Monday, July 27, 2009

Session Three, Walking a Straight Line

     It is important to perform core strength and balance exercises in positions other than an upright stance.  Positions such as kneeling alter your center of gravity.  This challenges your brain to adapt to a different pattern of weight distribution.  Practicing the exercises below will help you to participate in physical activities that require a kneeling position, such as gardening.

Pushup Plank/Two Point Balance - works glutes, shoulders, upper arms, and lower and upper back muscles; engages core stabilizers
Step One:  Keeping your back straight and your head in line with your spine, assume the pushup position on the disc.  Your hands should be slightly wider than shoulder width apart.
Step Two:  Tighten your abdominal muscles and extend one leg behind you.  Concentrate on contracting your glutes as you lift your leg.  Your lower back should not be arched.  Hold for a count of two.  Slowly bring your leg back to the starting position.  Repeat.  Perform 2-3 sets of 10 repetitions per leg.

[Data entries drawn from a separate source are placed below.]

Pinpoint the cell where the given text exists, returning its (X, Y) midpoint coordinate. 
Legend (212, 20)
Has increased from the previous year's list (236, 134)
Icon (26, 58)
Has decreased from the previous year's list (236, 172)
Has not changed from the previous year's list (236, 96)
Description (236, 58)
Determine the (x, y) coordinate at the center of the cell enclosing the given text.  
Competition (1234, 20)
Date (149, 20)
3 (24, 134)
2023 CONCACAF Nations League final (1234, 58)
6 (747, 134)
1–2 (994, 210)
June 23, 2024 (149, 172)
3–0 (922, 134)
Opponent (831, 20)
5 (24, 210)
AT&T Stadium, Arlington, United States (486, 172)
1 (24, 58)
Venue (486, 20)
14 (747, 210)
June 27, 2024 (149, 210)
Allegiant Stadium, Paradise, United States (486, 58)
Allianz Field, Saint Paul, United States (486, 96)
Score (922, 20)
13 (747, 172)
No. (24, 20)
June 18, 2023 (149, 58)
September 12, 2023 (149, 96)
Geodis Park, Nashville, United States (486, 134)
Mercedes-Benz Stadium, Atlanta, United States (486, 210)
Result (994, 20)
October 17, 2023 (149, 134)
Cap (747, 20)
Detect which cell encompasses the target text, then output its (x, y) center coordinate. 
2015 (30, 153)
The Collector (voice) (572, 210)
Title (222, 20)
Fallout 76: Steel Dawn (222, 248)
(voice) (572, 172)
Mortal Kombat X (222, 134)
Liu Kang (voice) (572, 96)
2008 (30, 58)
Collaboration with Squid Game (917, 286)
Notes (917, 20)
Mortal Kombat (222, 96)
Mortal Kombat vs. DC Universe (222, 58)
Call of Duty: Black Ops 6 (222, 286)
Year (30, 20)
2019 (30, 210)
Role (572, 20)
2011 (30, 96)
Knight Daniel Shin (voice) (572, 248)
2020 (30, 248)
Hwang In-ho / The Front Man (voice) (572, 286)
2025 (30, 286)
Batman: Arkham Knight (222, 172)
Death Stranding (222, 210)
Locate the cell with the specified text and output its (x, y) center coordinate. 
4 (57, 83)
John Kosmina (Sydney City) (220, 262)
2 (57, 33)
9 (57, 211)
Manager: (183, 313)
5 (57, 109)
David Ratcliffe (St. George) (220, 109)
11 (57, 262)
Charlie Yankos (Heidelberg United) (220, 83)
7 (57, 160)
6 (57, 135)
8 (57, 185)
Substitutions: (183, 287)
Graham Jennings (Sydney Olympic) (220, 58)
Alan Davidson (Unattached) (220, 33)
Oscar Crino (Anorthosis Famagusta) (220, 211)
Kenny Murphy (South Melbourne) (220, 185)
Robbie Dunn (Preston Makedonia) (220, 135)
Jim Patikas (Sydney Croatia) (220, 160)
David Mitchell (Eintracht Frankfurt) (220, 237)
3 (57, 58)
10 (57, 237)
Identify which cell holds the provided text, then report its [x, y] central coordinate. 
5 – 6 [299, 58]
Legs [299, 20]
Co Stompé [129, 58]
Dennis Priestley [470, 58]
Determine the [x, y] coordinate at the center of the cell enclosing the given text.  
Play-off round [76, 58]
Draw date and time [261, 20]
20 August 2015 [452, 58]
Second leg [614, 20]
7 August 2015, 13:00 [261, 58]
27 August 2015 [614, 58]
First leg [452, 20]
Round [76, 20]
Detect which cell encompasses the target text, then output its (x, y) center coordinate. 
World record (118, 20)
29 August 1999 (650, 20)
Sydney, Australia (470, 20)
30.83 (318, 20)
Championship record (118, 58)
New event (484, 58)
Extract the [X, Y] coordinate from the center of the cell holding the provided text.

Kneeling on all Fours - works glutes, back extensors, and shoulder extensors; engages core stabilizers
Step One:  Kneel on the disc with your knees shoulder width apart and placed at its center.  Your hands should be flat on the floor in front of you.
Step Two:  While tightening  your abdominal muscles and contracting  your glutes, extend one leg behind you.  Hold for a count of two.  Slowly return to the starting position.  Repeat.  Perform 2-3 sets of 10 repetitions per leg.
Alternate/Challenge:  Follow the instructions for Step Two, but extend your opposite arm as you extend your leg.  Hold for a count of two.  Repeat.  Perform 2-3 sets of 10 repetitions per arm/leg combination.

Note:  Before beginning an exercise program or increasing the intensity level of a current routine, a physician's approval should be obtained, especially for older adults and those at risk for or who currently have chronic health conditions.